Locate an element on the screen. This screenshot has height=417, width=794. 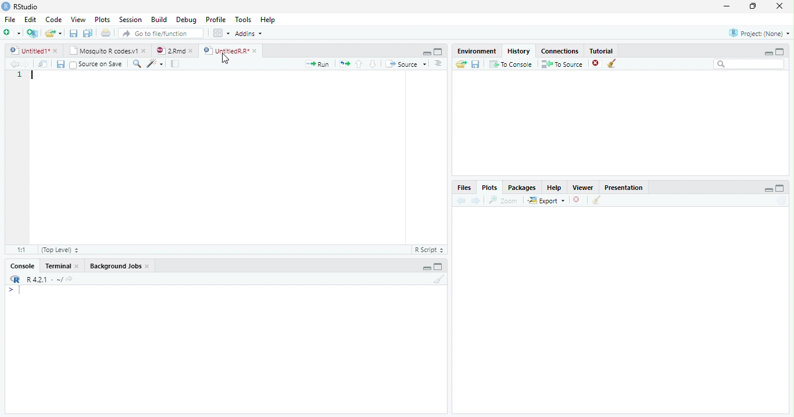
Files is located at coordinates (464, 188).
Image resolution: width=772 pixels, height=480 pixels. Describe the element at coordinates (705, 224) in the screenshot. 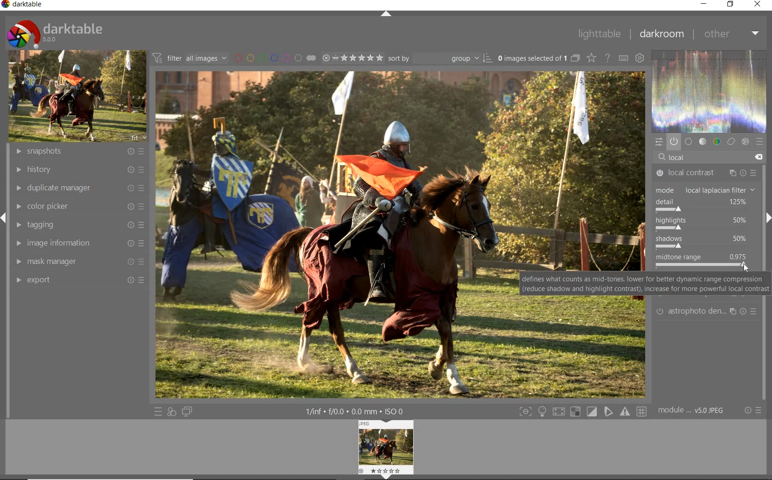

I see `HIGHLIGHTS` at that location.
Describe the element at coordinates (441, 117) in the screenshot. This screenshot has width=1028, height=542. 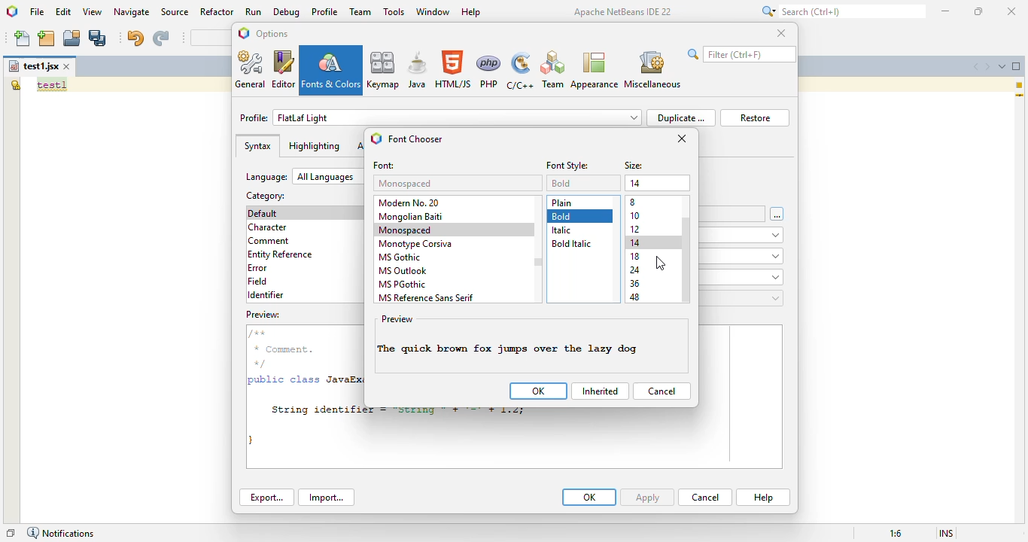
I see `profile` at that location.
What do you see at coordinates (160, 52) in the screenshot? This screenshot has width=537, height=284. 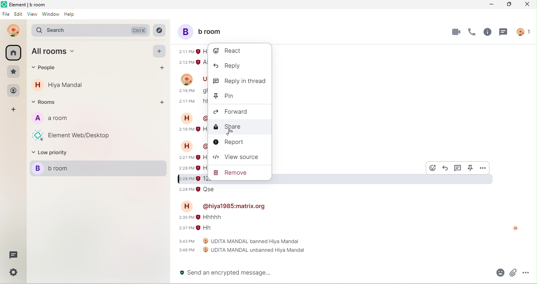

·····

Il tuo obiettivo> Riporta tutti i record qui sopra e sostituisci "screenshot" con "screen capture", senza cambiare nient'altro. Non mettere le immagini nella risposta.

Risposta>
Locate an element on the screen. This screen capture has height=417, width=794. 
Files is located at coordinates (464, 188).
Image resolution: width=772 pixels, height=480 pixels. Describe the element at coordinates (705, 224) in the screen capture. 

I see `HIGHLIGHTS` at that location.
Describe the element at coordinates (441, 117) in the screen capture. This screen capture has width=1028, height=542. 
I see `profile` at that location.
What do you see at coordinates (160, 52) in the screen capture? This screen capture has width=537, height=284. 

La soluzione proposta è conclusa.